However, the plaintiffs alleged that Safeway failed to remit the settlement fund within thirty days of the date that the settlement agreement was put into writing, as mandated by state law.   Pursuant to state law under La. R.S. 22:1973, the trial court found the agreement was put into writing on March 18, 2013, while the settlement was paid off by Safeway on the thirty-fourth day after the agreement.  Safeways appealed when the trial court ruled in favor of the plaintiffs.  The Court of Appeals disagreed with trial court’s finding and determined the day the agreement was put into writing was March 28, 2013.  The payment made by Safeway on April 22, 2013, was within the thirty-day period.
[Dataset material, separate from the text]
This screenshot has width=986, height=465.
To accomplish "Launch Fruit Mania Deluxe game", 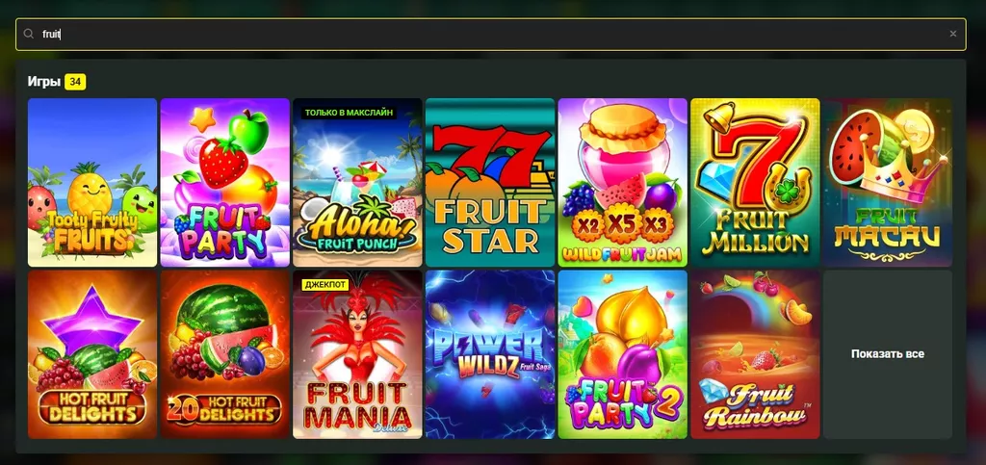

The appellate court emphasized that the thirty-day requirement is penal in nature and, therefore, the court should construe its application strictly and narrowly.  The Court consequently concluded that when a party seeks penalties for an insurer’s failure to pay a settlement in time, the party is not required to prove that the insurer was “arbitrary, capricious, or without probable cause” in failing to pay. Rather, the party is required to show that the insurer “knowingly” failed to pay.  See Sultana Corp. v. Jewelers Mut. Ins. Co, 03-360, p. 9 (La. 12/3/03), 860 So.2d 1112, 1119.